> **Task details**
Copy out the records word for word, from the line containing "Given: Open the" through the end of the records, with both ends included. Leave the pictures out of your copy.

Records for locating words and elements

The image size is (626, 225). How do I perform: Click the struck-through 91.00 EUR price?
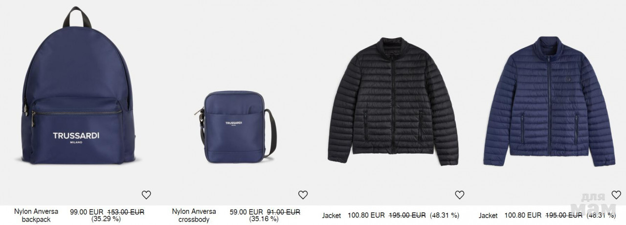[284, 212]
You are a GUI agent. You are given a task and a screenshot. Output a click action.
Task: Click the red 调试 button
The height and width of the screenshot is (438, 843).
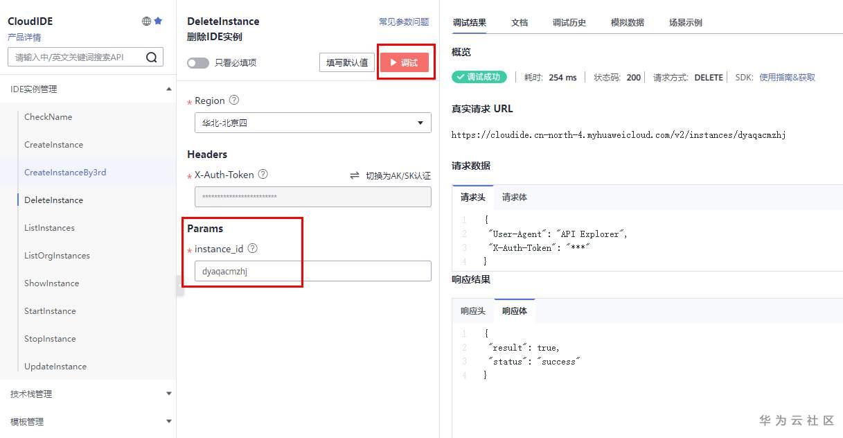(x=405, y=62)
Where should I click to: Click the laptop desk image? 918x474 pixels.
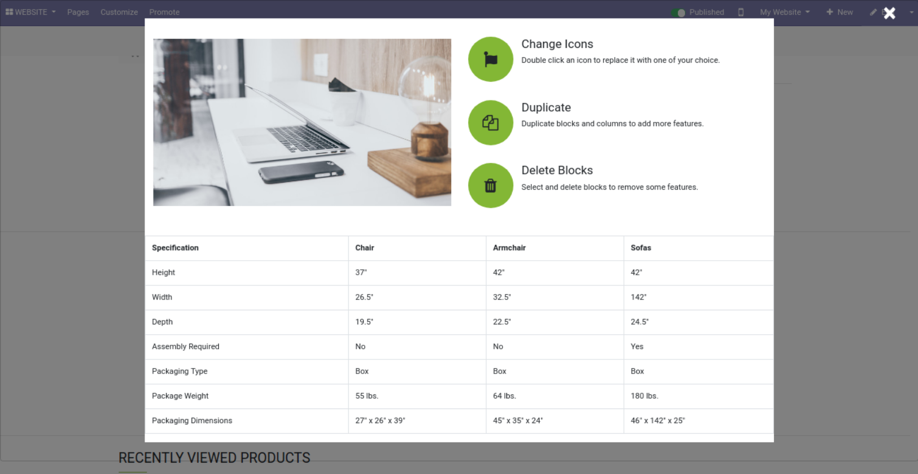302,122
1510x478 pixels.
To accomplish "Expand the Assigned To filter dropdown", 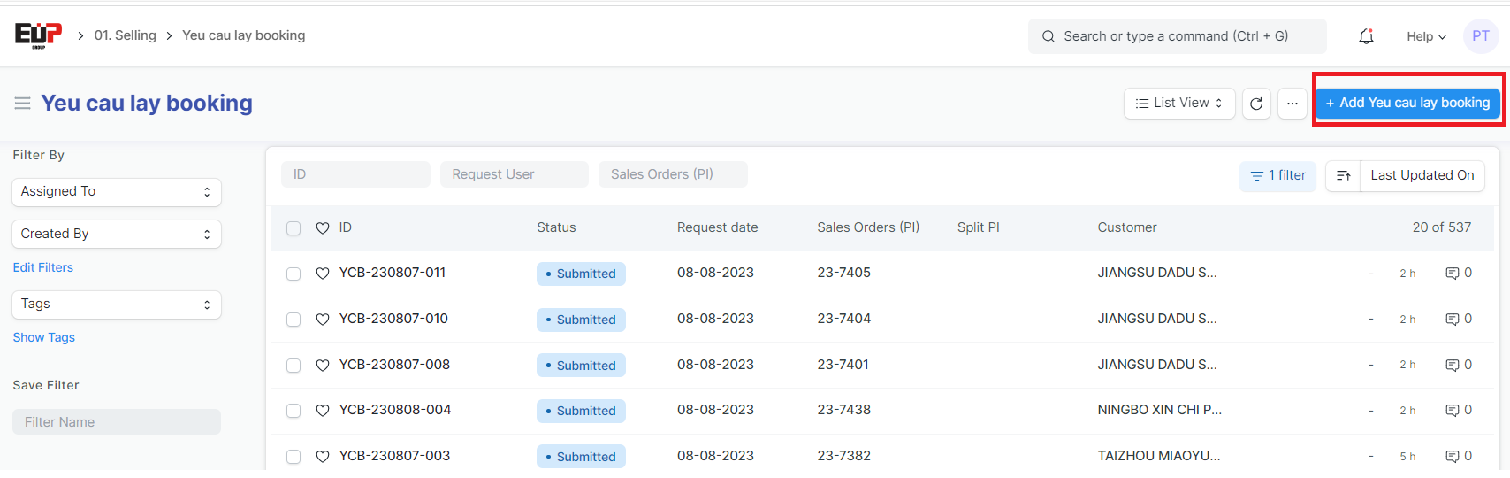I will (116, 192).
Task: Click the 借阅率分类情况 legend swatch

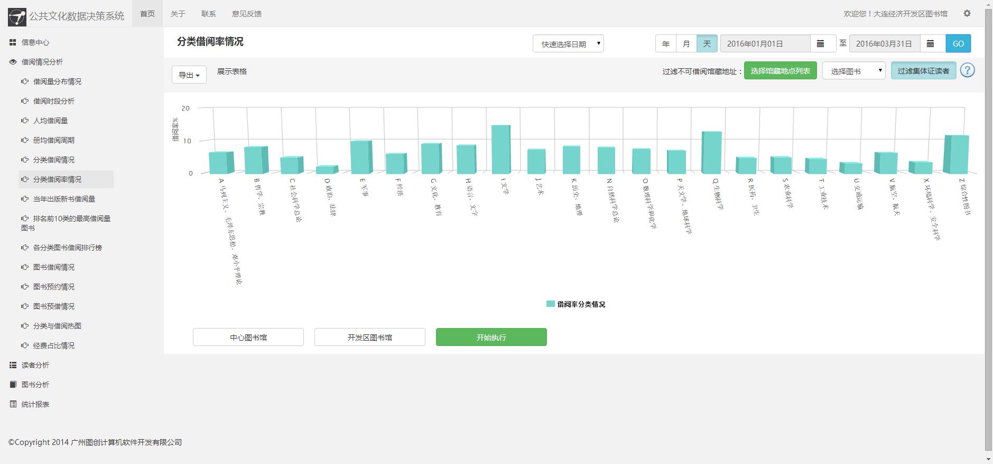Action: [551, 304]
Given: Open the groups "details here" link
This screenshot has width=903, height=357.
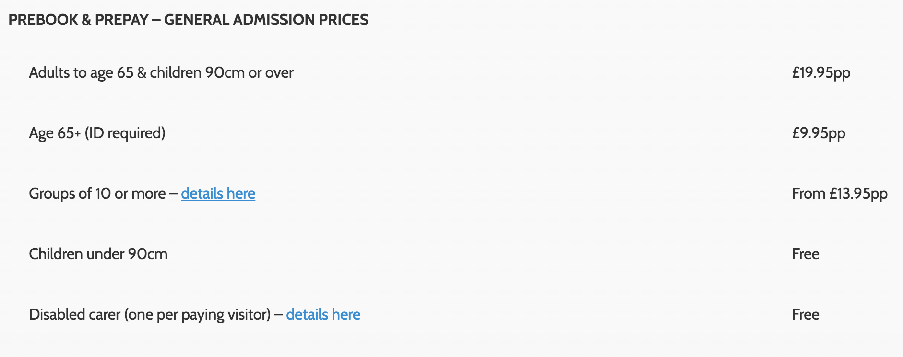Looking at the screenshot, I should (218, 193).
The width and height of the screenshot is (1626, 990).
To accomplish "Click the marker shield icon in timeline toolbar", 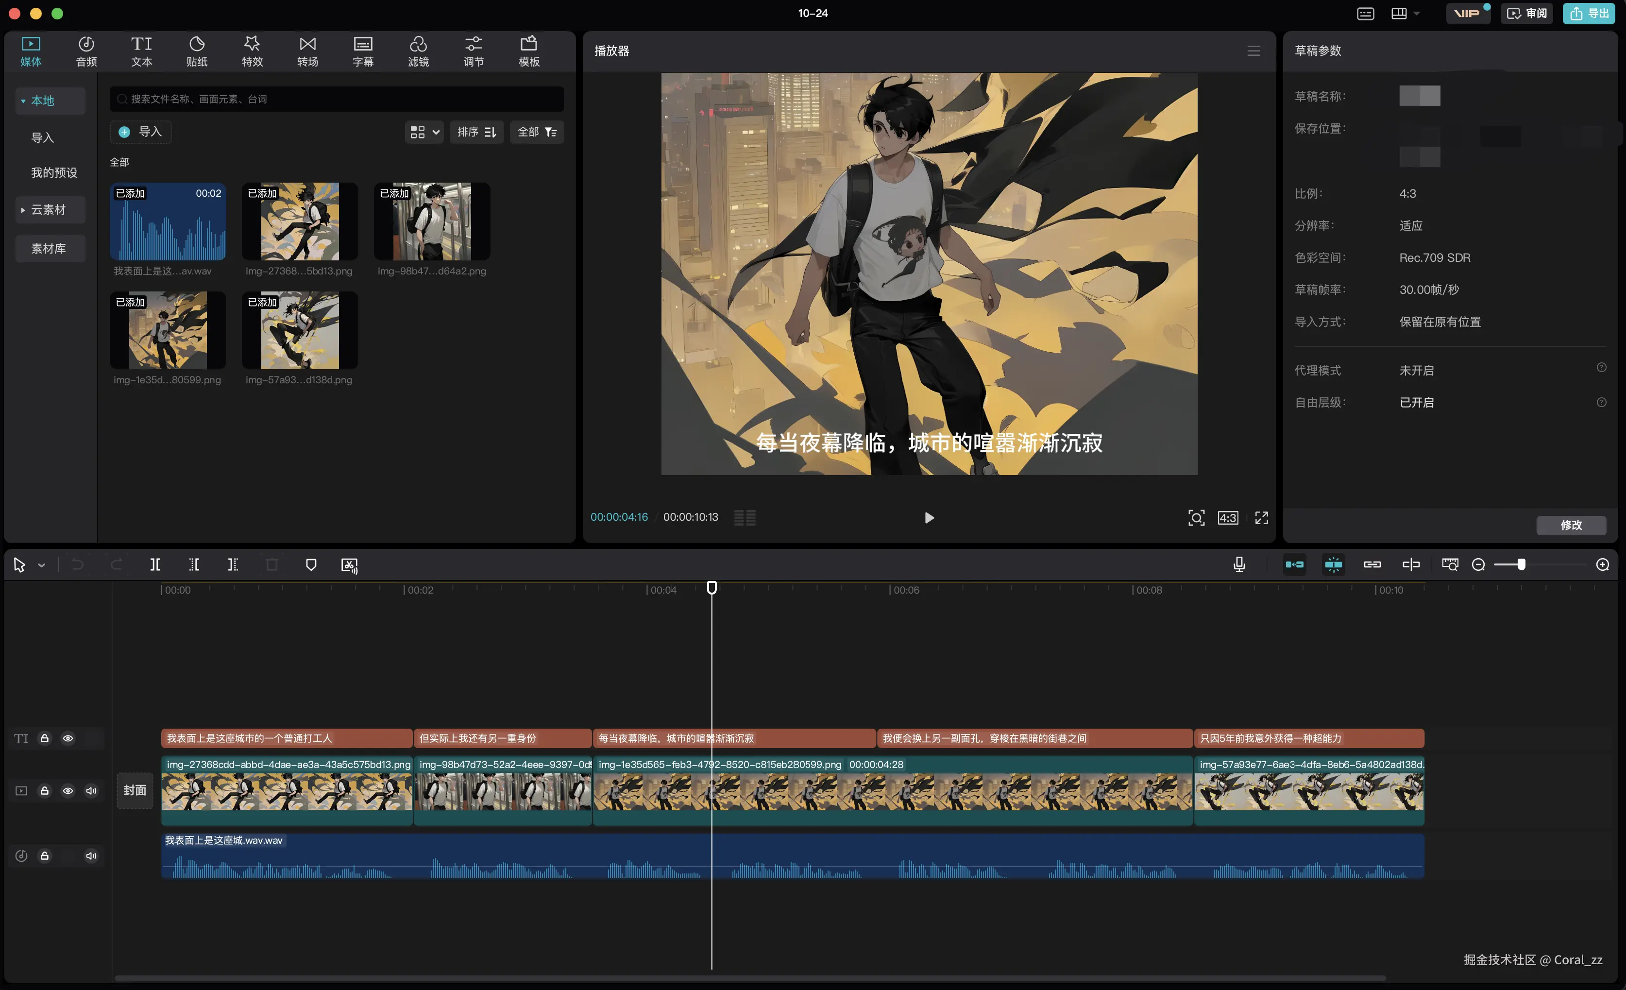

> **Result below**
Given: Open the groups "details here" link
This screenshot has width=903, height=357.
Looking at the screenshot, I should (218, 193).
The width and height of the screenshot is (1626, 990).
To accomplish "Click the marker shield icon in timeline toolbar", 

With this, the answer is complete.